PHILADELPHIA (CBS) - Congressman Pat Meehan, who represents Pennsylvania's 7th District talked with Dom Giordano on Talk Radio 1210 WPHT about the difference between Republican efforts to repeal the Affordable Care Act in 2015 and today, saying that the state of the health care system has changed, requiring Congress to come up with a much more refined and specific form of regulation.

"The changed circumstances of where we are right now, Obamacare has continued to fall apart even more, but it puts us now in a more precarious state than we were then. I believe that if we had been able to work with repeal at that point in time, the thing was in a situation in which you could be able to, perhaps, get to a point where you could re-position the delivery of quality health care, get rid of some of those onerous parts of Obamacare. We're in a much more precarious state now and, unfortunately, you've got to take into consideration what the implications of this would mean. Repeal, not just the idea that you would be leaving numbers of people in a very uncertain circumstance right now, but, more importantly, the policies are predicted not to go down, but to significantly go up in that case because of the uncertainty for the very people that we're trying to protect."

He also disagreed with Donald Trump's decision to ban transgender service personnel from the military, but thinks the Pentagon can determine for themselves what the requirements should be.

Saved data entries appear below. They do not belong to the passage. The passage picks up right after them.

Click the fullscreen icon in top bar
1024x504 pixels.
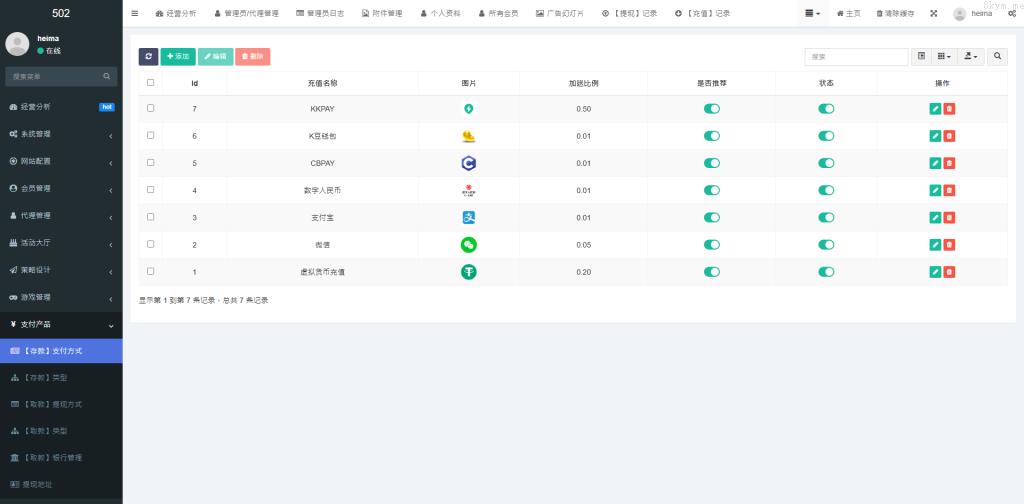934,14
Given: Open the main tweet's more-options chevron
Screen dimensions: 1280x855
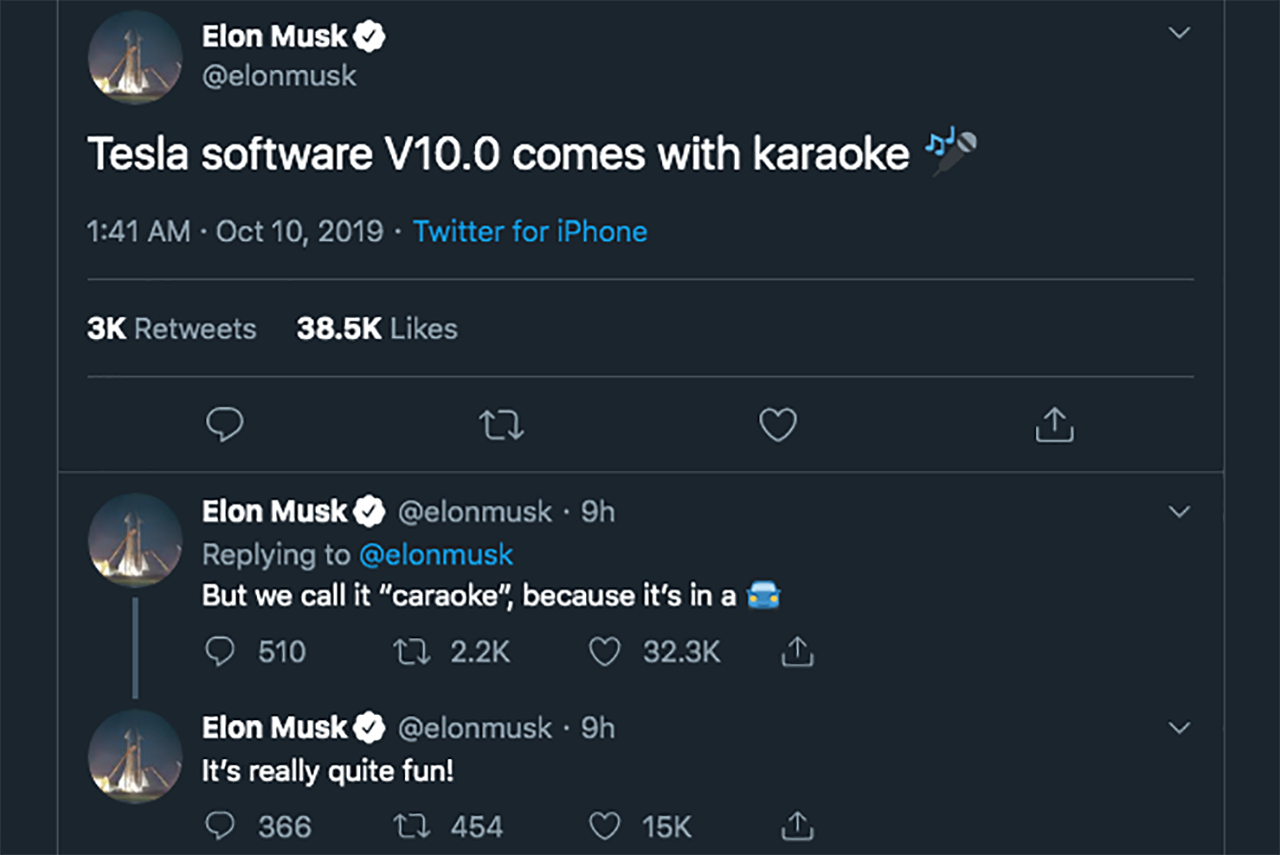Looking at the screenshot, I should coord(1180,33).
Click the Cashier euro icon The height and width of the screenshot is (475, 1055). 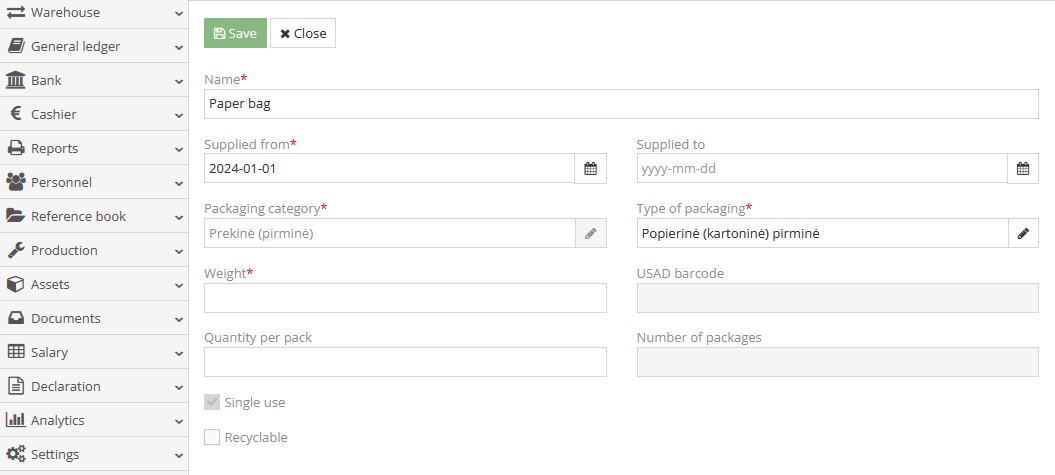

"I still believe that an individual who can meet the training and readiness requirements should be permitted to serve our nation, but when we have people who are not able to serve because they have flat feet, if a requirement to serve is that you need gender reassignment surgery, I think it's appropriate to be able to say that would not be something that the military should be required to accommodate in order to allow you to serve. This is not the kind of thing that we should be spending the money on, but if it's not going to deprive an individual of an opportunity to serve their country if they otherwise don't, then I think they ought to be able to do that."